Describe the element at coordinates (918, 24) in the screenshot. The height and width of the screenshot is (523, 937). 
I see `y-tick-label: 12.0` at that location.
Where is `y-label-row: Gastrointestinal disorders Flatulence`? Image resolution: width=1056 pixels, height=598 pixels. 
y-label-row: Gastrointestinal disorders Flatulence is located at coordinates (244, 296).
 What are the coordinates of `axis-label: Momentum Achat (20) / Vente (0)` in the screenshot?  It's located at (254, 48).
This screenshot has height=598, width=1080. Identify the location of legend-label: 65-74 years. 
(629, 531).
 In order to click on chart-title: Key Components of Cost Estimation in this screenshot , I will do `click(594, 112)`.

==

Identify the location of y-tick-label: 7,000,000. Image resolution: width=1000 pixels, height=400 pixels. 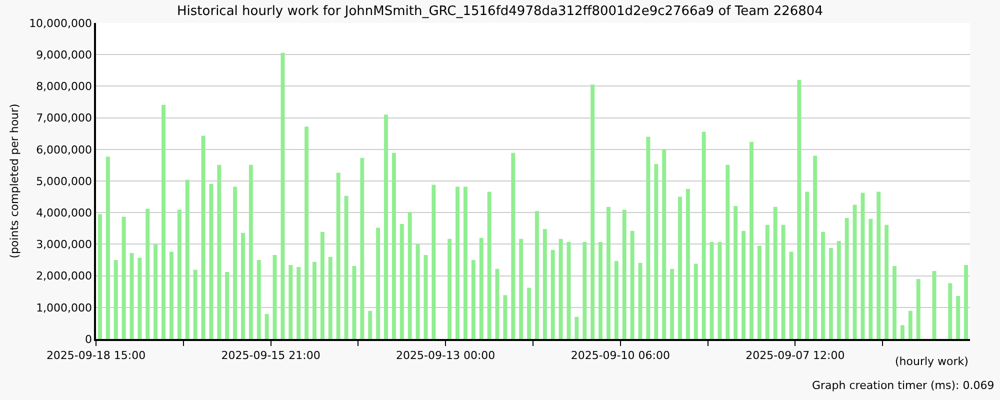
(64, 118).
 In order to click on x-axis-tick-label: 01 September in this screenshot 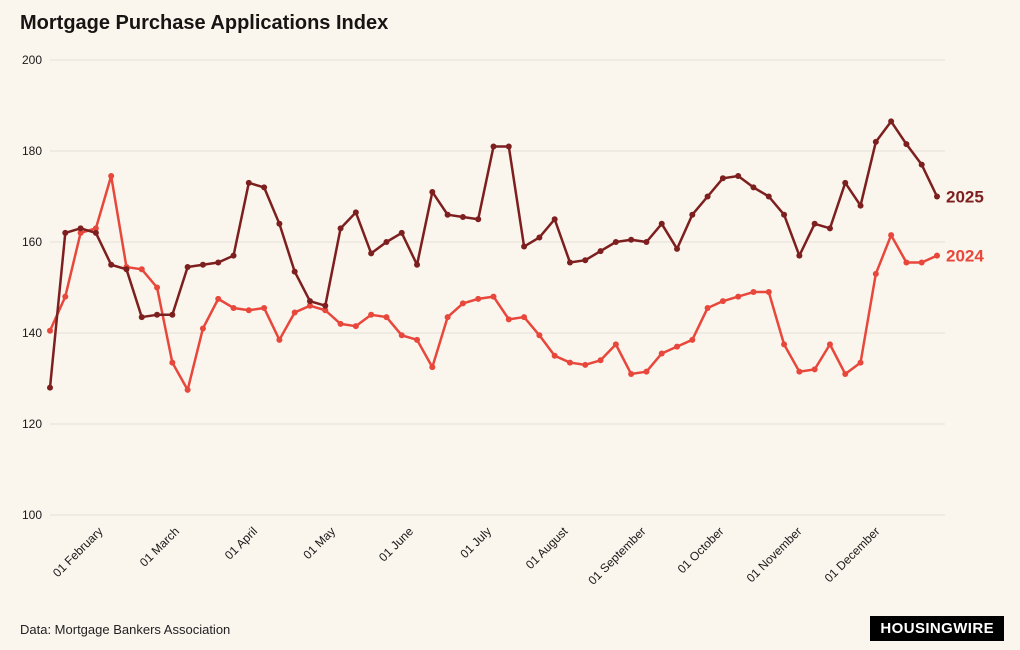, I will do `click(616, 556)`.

Task goal: Starting at the line that contains "pixels, height=598 pixels." and ending at the line that contains "In order to click on chart-title: Key", put the entries into a JSON list of strings with one string per line, leaving out blank lines.

Solution to this exercise:
[
  "Where is `y-label-row: Gastrointestinal disorders Flatulence`? Image resolution: width=1056 pixels, height=598 pixels. ",
  "y-label-row: Gastrointestinal disorders Flatulence is located at coordinates (244, 296).",
  " What are the coordinates of `axis-label: Momentum Achat (20) / Vente (0)` in the screenshot?  It's located at (254, 48).",
  "This screenshot has height=598, width=1080. Identify the location of legend-label: 65-74 years. ",
  "(629, 531).",
  " In order to click on chart-title: Key Components of Cost Estimation in this screenshot , I will do `click(594, 112)`."
]